Now, the cold, wet and gray of winter is normally the worst time of the year for me, but lately, I have noticed a more positive attitude, an increase in energy and better sleeping patterns with less reliance on alcohol to get to sleep. One thing which I think might have aided the mood shift, was the fitment of full spectrum light bulbs, daylight bulbs in lieu of just light bulbs. The other thing that I believe has helped, is my family, they at last understanding how to motivate me.




kalikshama -> RE: Coming alive ? (2/2/2011 11:59:32 AM)

Ah, mold. I worked in a building with toxic mold for two years and had all kinds of symptoms that were misdiagnosed til we finally made the mold connection. They all went away when I stopped working there.

So if in fact YOUR symptoms and prescriptions were actually due to mold then of course you should stop taking unnecessary medication. It's best to taper off under medical supervision but gradually decreasing a dose is really not that complicated.

Decreased sex drive is a listed side effect of Celexa: http://www.rxlist.com/celexa-drug-patient.htm#sideeffects

So less Celexa can = more sex drive.

I had more vivid dreams when I stopped taking Welbutrin (by tapering down, on my own).







Aneirin -> RE: Coming alive ? (2/2/2011 12:11:44 PM)

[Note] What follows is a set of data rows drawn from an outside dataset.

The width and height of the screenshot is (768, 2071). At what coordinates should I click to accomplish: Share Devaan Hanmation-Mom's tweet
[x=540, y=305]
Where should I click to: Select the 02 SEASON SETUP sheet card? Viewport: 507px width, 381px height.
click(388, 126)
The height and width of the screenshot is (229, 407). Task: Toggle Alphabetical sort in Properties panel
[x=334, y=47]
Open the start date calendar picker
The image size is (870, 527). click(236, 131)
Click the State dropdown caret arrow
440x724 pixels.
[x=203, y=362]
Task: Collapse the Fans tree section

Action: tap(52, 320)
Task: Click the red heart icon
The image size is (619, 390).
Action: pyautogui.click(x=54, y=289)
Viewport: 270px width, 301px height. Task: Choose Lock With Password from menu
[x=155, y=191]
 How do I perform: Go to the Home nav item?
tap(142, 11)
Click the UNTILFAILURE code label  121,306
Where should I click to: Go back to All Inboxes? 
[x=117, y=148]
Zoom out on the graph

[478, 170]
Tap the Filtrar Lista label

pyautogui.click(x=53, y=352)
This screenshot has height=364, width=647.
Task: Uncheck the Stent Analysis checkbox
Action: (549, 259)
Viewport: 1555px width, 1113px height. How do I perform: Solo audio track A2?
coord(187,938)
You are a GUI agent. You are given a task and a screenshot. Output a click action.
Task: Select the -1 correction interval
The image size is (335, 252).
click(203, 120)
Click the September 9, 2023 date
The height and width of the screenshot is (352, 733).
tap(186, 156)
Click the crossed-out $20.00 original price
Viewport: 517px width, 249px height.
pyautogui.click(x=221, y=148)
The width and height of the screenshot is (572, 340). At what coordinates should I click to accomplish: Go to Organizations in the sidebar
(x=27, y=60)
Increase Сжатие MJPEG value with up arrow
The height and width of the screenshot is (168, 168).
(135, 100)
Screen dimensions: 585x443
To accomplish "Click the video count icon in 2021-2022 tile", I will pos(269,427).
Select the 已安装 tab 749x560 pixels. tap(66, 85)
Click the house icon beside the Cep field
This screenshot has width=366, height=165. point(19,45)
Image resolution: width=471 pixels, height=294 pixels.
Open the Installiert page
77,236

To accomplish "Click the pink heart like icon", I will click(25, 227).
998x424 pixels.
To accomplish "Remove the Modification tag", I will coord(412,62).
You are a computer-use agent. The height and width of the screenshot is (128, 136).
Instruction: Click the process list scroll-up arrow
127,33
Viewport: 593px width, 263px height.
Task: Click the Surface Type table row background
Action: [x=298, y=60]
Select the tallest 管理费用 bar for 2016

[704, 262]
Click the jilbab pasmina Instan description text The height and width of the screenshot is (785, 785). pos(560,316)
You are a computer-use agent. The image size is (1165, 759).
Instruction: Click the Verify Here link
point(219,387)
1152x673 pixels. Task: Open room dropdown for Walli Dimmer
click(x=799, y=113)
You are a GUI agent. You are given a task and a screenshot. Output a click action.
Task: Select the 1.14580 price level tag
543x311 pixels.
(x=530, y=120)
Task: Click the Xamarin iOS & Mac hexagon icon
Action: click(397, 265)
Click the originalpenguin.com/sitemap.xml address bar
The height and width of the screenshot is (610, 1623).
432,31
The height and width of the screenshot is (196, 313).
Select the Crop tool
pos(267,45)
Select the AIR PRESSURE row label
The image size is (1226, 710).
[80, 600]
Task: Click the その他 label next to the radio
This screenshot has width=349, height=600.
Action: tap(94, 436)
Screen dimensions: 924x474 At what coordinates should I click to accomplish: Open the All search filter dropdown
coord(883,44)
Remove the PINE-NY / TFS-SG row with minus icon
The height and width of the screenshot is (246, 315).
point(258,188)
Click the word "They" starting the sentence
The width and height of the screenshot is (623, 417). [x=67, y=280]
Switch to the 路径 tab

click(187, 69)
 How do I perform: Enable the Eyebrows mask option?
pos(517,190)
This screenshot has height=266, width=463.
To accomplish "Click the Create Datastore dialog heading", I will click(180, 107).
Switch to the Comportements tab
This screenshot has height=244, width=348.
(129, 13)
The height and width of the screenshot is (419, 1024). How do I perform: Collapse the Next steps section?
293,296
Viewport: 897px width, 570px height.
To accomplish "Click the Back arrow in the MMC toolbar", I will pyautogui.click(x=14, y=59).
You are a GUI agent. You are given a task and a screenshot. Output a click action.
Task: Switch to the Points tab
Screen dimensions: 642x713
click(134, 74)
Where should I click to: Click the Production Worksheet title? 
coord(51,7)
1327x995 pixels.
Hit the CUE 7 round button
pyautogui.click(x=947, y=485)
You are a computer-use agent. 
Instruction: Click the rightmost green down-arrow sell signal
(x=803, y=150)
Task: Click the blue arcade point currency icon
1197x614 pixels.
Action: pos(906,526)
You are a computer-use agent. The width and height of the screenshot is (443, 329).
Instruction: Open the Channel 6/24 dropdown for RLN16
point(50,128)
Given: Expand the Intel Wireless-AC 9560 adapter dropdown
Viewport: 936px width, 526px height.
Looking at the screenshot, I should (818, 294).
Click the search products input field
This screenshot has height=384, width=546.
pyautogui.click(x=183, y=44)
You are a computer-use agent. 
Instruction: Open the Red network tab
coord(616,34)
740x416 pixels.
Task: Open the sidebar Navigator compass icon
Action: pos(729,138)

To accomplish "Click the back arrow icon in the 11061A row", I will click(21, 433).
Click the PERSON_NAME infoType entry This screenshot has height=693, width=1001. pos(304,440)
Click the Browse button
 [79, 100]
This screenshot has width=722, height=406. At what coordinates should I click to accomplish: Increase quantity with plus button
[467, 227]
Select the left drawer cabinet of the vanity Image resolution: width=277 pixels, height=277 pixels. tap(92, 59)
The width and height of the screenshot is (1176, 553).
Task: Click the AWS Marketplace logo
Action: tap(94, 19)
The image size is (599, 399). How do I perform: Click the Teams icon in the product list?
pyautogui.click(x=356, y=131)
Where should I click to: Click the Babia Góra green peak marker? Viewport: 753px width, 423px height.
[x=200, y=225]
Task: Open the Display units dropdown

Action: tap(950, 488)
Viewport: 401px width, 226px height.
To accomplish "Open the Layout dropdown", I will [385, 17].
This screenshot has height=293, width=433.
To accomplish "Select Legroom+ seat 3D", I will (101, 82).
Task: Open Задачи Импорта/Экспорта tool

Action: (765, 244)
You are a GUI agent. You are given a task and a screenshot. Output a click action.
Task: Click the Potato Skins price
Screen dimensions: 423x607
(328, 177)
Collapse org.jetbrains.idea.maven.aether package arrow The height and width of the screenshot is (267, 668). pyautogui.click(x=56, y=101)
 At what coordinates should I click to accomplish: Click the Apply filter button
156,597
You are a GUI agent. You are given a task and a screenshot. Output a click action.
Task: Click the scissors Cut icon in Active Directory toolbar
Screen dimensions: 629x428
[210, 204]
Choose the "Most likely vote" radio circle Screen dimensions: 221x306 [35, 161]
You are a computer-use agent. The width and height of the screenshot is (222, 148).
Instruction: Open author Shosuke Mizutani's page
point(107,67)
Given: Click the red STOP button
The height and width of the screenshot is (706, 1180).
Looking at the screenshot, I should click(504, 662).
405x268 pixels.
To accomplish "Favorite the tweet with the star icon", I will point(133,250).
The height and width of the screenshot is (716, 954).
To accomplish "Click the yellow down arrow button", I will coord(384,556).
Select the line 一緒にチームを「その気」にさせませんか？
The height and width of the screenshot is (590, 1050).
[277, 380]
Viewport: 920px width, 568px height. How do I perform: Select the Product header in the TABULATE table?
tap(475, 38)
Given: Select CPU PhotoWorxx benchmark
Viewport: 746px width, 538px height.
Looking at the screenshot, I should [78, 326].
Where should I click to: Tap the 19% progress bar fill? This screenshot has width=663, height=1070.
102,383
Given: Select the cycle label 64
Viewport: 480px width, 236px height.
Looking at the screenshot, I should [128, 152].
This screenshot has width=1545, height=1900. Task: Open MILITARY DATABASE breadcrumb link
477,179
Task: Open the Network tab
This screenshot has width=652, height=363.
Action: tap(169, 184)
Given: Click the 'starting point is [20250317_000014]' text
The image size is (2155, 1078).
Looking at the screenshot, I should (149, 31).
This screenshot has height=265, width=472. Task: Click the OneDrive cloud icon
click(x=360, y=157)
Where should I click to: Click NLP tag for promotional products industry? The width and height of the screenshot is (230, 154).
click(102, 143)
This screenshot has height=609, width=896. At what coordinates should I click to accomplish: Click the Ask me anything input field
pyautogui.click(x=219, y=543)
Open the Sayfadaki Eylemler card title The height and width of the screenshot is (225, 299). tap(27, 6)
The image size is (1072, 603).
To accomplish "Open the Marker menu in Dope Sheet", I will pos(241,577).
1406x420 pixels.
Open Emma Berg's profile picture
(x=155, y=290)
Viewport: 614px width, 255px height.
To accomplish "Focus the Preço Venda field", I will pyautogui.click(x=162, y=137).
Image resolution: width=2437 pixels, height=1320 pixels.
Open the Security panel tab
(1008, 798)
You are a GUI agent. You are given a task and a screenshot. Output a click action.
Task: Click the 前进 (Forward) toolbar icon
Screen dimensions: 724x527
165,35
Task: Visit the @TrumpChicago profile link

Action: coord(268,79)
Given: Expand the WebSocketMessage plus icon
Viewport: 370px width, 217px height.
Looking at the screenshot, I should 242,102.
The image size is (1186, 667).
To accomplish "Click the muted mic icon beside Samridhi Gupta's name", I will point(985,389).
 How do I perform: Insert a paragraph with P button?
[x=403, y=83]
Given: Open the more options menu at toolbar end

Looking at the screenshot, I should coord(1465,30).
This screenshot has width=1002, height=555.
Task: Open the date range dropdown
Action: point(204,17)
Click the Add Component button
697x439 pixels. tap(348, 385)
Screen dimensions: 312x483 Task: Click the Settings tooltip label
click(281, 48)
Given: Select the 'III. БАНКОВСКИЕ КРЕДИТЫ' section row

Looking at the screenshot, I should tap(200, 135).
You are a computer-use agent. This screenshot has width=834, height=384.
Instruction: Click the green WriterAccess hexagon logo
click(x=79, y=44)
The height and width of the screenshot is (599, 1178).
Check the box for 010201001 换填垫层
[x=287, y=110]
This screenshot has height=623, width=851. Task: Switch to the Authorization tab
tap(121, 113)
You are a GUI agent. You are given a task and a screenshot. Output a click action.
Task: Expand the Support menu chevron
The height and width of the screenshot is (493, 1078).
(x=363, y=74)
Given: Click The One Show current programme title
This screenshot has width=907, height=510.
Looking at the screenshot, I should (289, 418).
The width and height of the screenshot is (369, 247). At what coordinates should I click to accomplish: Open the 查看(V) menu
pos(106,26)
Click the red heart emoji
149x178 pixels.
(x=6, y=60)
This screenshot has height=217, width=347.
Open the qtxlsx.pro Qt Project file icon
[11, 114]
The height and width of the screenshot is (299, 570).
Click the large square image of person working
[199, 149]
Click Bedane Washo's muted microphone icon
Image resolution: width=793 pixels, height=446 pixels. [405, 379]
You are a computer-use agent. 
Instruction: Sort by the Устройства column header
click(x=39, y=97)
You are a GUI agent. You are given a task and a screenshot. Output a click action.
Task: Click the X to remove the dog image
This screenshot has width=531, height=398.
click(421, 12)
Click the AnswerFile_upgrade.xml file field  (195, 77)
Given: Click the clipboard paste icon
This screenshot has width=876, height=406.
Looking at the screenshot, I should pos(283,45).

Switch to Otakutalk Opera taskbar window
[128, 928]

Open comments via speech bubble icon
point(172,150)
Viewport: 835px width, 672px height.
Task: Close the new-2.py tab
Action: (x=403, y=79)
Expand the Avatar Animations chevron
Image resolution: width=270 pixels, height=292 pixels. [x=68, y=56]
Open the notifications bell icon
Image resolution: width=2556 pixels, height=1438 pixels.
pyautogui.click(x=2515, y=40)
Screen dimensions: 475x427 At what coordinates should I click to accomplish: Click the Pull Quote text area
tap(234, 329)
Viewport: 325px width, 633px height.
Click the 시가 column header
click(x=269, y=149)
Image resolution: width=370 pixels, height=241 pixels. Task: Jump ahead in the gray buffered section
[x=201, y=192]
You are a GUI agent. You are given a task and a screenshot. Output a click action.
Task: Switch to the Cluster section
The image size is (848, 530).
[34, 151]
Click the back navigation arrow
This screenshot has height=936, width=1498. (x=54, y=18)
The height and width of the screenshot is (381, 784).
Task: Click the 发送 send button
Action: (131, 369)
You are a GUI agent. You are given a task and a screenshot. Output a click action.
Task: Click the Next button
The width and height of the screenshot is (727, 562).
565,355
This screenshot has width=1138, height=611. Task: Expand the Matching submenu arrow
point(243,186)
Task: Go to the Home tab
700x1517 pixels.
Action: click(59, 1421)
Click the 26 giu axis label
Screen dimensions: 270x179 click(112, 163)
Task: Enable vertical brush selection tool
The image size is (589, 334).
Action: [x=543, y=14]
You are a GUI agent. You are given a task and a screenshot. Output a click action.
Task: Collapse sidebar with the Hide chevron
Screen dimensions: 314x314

The only downside of coming off the meds, is the sex drive, for I remember what it was like before the meds, it seemed like permanent horn.




DesFIP -> RE: Coming alive ? (2/2/2011 2:31:51 PM)

If it's seasonal depression, then you need to start taking 5000 IUs of Vitamin D III daily.

What you complain about as a result of the medication is something that I found was alleviated when I was put on a higher dose. When I got to an optimal level I had a huge rush of energy. It was while undermedicated that I was in the blahs.